- _REQUIRED ACTION_
Please repeat word for word the line containing "The height and" and every following line up to and including the last one below, pictures excluded.

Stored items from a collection
:::

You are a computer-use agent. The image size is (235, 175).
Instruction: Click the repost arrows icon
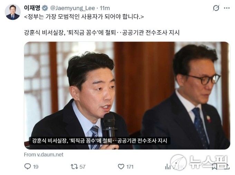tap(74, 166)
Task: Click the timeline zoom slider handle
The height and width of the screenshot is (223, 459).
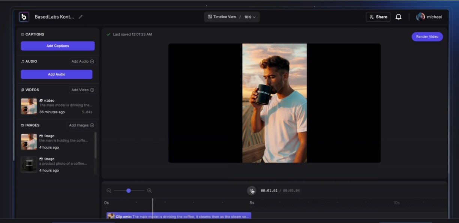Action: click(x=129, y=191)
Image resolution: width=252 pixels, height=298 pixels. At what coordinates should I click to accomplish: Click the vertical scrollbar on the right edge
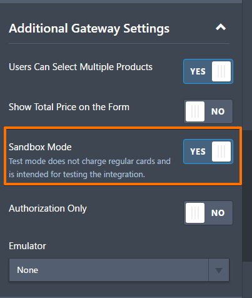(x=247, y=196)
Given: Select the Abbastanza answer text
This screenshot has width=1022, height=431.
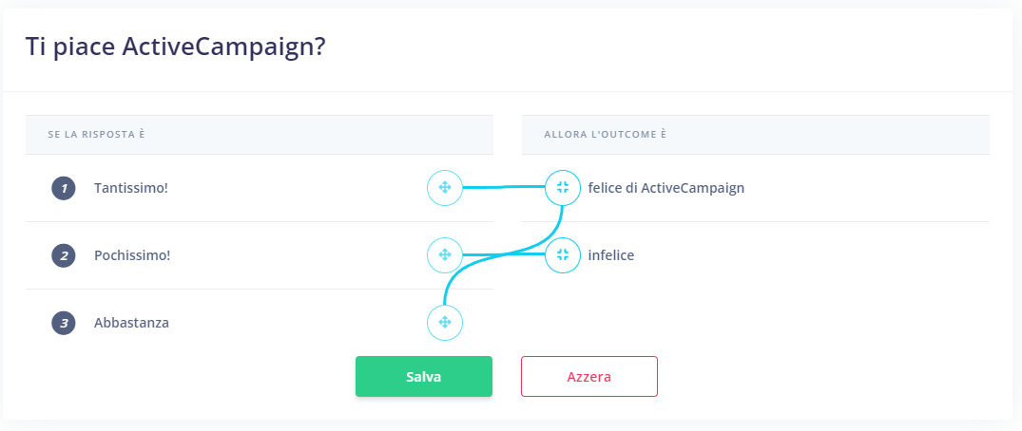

:::

- _WRITTEN SOLUTION_
The height and width of the screenshot is (223, 459).
Action: click(x=129, y=191)
Image resolution: width=252 pixels, height=298 pixels. At what coordinates should I click to accomplish: Click the vertical scrollbar on the right edge
(x=247, y=196)
Given: Select the Abbastanza answer text
This screenshot has width=1022, height=431.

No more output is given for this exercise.